Marius schielte aus dem Augenwinkel zu mir rüber und lächelte.

„Greta komm. Mia wartet unten in der Kantine auf uns. Du siehst Herrn von Hagen doch nach der Pause wieder."

Sie wirkte traurig über meine Aussage, akzeptierte sie jedoch. Zum Abschied winkte sie Marius noch einmal, welcher herzlich zurückwinkte.

„Na, wie war dein erster Arbeitstag, Greta?", erkundigte sich Mia.

„Echt cool! Ich dürfte von Marius die Zehennägel lackieren und Sachen kopieren. Ich habe sogar meine Hand kopiert", kicherte sie. Dann kramte sie in ihren kleinen Rucksack und zog ein Blatt heraus. "Schau! Ich dürfte es sogar mitnehmen!"

Mia sah mich entsetzt an.

„Sie hat ihm Zehennägel lackiert?", flüsterte sie mir ungläubig zu.

Ich nickte.

„In Gold und in Blau", fügte Greta hinzu, die Mias Worte gehört hatte.

„Seine Frau wird sich wundern", raunte Mia.

Goldblaue Zehennägel waren wohl noch das geringste Problem, wenn man bedachte, was ich noch zu erzählen hatte.

Greta widmete sich derweil ihren Kartoffeln mit Quark.

Zu gerne würde ich mit Mia die skurrile Situation heute analysieren, doch durch Gretas Anwesenheit war das unmöglich.

Als wir wieder zurückkamen, war Marius verschwunden. Er hatte einen Termin außer Haus.

„Wo ist er?", fragte Greta suchend.

„Bei einem Termin."

Sie zog die Mundwinkel nach unten.

„Er hat sich gar nicht verabschiedet."
„Er kommt nachher vielleicht auch noch einmal wieder. Er muss arbeiten Schätzchen. Dafür wird er ja bezahlt."

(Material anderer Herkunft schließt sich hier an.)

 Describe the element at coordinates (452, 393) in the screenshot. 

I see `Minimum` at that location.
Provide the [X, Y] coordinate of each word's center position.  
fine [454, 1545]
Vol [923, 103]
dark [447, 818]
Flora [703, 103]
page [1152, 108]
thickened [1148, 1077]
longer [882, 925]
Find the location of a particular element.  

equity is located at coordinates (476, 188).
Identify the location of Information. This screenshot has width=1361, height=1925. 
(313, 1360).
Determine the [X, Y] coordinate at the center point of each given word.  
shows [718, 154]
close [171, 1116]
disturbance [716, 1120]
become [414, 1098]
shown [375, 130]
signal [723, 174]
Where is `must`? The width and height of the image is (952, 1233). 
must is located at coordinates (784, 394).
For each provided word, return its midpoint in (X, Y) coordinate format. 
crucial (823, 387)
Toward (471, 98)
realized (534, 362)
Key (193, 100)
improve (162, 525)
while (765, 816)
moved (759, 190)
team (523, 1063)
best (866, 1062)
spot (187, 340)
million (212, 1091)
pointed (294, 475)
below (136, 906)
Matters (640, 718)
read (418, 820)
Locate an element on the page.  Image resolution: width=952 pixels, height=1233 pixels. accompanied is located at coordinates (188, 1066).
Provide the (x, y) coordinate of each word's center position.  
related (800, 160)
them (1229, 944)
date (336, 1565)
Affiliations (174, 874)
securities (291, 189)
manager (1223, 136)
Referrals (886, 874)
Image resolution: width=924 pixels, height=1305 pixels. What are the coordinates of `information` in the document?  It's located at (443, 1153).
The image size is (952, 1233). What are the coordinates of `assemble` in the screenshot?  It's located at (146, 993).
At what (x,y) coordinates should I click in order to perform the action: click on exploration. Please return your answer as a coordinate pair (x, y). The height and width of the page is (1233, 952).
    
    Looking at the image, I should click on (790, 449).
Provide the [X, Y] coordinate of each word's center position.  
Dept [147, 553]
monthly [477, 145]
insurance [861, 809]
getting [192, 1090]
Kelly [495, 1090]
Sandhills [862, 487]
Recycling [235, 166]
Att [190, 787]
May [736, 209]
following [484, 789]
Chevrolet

Traurig ließ sie ihre Schultern hängen.

„Ach Süße", sagte ich und nahm sie in den Arm. „Jetzt guck nicht so. Du hast doch noch dein Malbuch und jede Menge ungehörter Hörspiele auf deiner Playlist."

„Ich wollte aber noch seine Fingernägel machen."

Ich bezweifelte, dass er das zugelassen hätte.

„Das machst du dann einfach ein anderes Mal", log ich sie an.